Substitute "image" for "screenshot" in the items from the line with "The height and" up to and including the line with "click(x=132, y=150)", keeping everything else unchanged. Return only those lines and leave out the pictures.

● Data supplied
┌──

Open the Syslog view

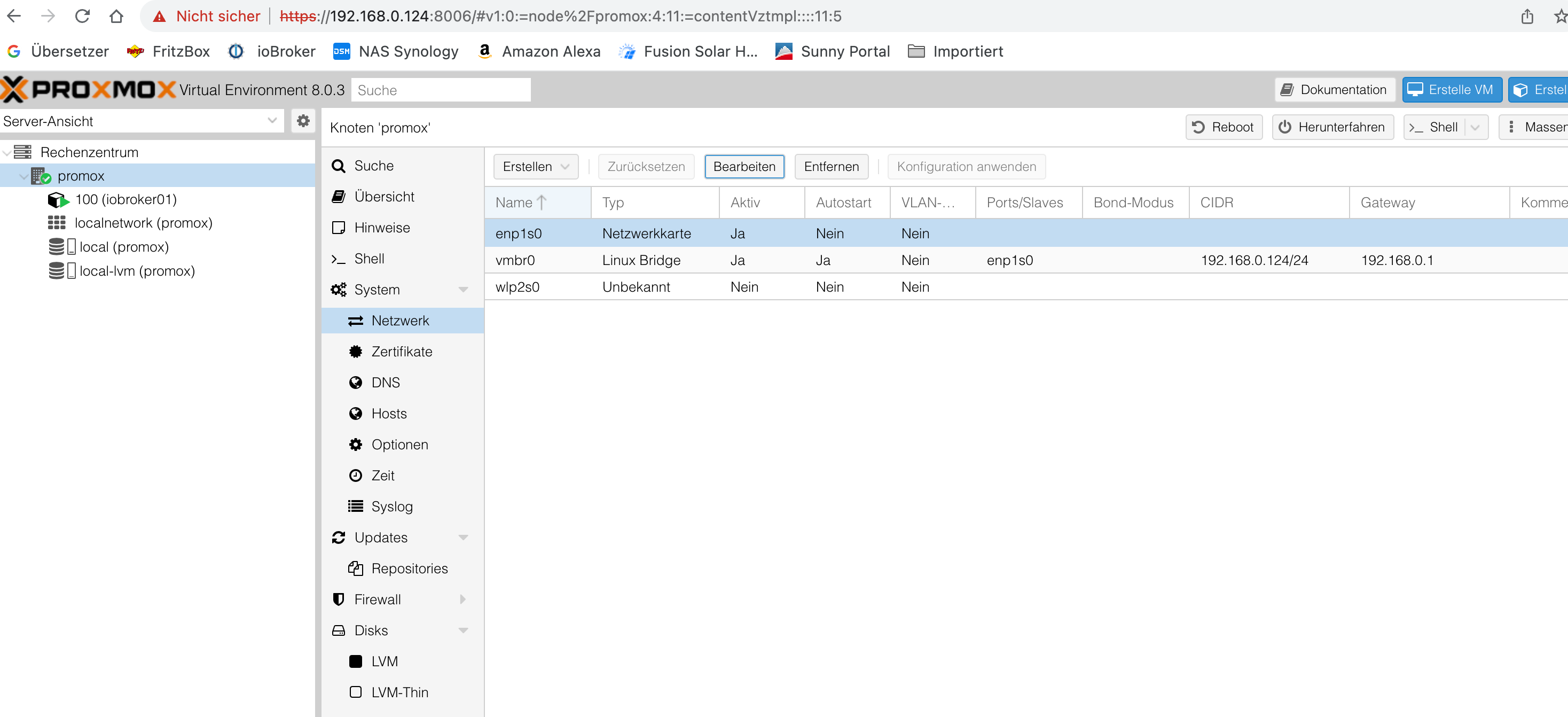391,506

└──
┌──

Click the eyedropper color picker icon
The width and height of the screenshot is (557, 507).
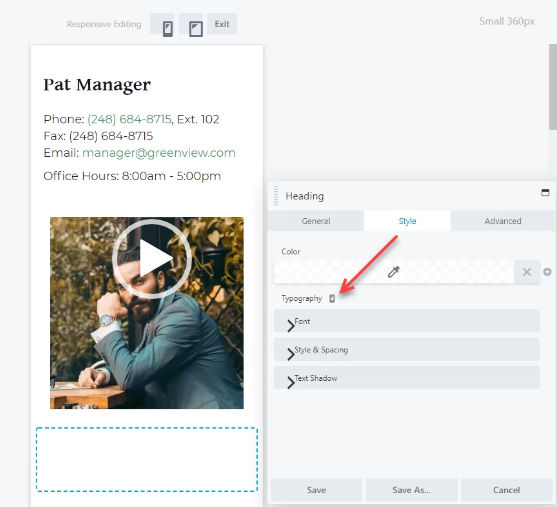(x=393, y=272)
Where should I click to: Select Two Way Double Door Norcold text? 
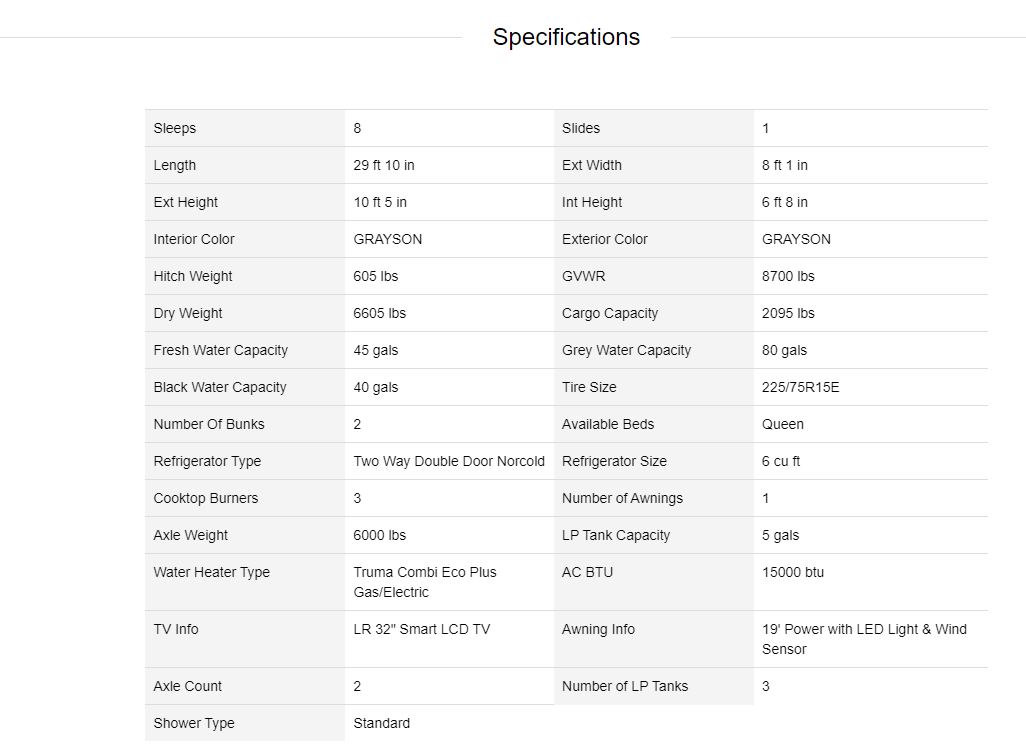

└──
┌──

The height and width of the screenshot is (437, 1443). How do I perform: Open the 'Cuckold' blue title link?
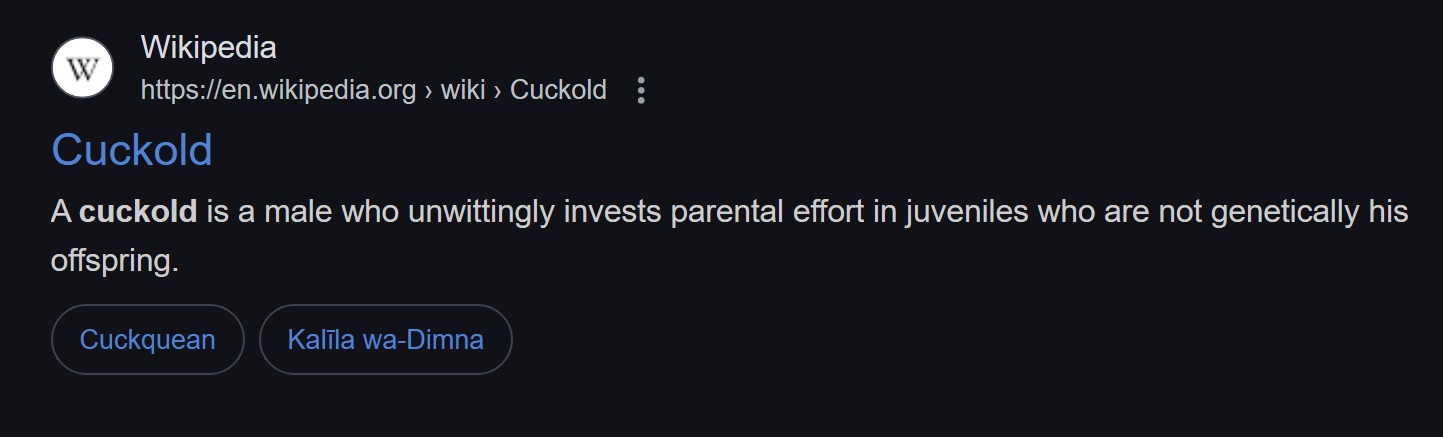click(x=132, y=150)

└──

● Response
The height and width of the image is (437, 1443). How do I perform: Open the 'Cuckold' blue title link?
click(x=132, y=150)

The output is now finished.